Additional Information: | A 'site file' exists for this property. It contains additional information such as correspondence, newspaper clippings, or historical information. It is a public record and may be viewed in person at the Wisconsin Historical Society, Division of Historic Preservation-Public History.
City of Green Bay, Wisconsin - Architectural and Historical Intensive Survey Report Phase 1 - 2021
Parallel gables facing front with valley between filled with flat roofed addition at a later date. All windows have segmental arched window heads. Gable ends are closed by a common, corbelled brick beltcourse. Historic function: manufactured rugs woven from grasses collected in wetlands around Green bay. Related buildings: 1218-1226 Velp Ave. (28/3, 06); 1206-1208 Velp Ave. (28/4).
Surveyed February 2008, no change in appearance.
The Willow Grass Rug Company made rugs from reed grass cut from the marshes in nearby Green Bay. In the mid-1920s, the manufacturing plant was sold to the Central Wire Cloth Company, which used the same equipment for a similar product. Since the 1940s, a number of different manufacturing firms have operated in portions of this complex.
The current owners, Alwin Manufacturing Company, have operated out of this building since the 1940s.
In 1910, A. B. Fontaine organized the Willow Grass Rug Company and two years later constructed a large one-story building on a 7-acre site located at 1218-1226 Velp Avenue in Green Bay. The company cut grass in Brown County and processed it in these buildings, making woven rugs for consumers. The company expanded to the rear with a matching brick addition in 1919.

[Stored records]
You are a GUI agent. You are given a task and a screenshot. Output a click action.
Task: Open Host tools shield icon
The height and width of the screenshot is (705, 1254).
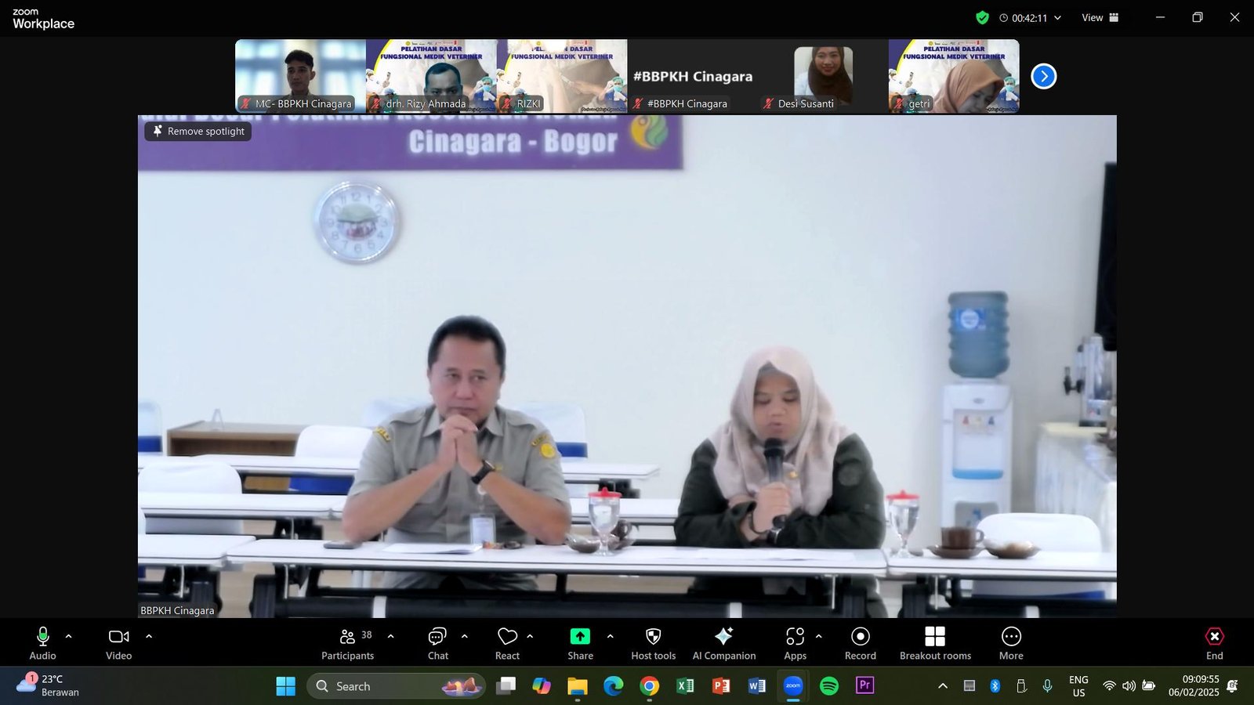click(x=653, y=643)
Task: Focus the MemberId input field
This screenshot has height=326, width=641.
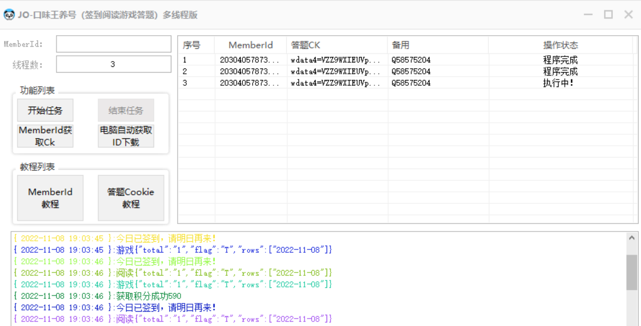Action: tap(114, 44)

■ What to do ■
1) In the text on the Willow Grass Rug Company building, what year was the matching brick addition built at the rear?
2) Continue the text on the Willow Grass Rug Company building from the point where it ends.
The material here is separate from the text on the Willow Grass Rug Company building.

■ Task-by-task answers ■
1) 1919

2)
In 1924, the Central Wire Cloth Company bought the business and sold it again in the late 1940s. At that time, the Green Bay Box Company occupied the eastern building, an auto body repair shop was in the western building, and Wisconsin Wholesaler occupied the warehouses on the north side of the site. A fire in 1951 destroyed many of the warehouse buildings in the rear, which were then replaced. After the fire, the Alwin Manufacturing Company, which produced custom-designed dispensing units for paper napkins, occupied most of the site, moving from another location in Green Bay.
The single-story brick building stretched out along Velp Avenue and the adjoining brick buildings to the east, all have high levels of architectural integrity possessing their original materials, organization, and fenestration.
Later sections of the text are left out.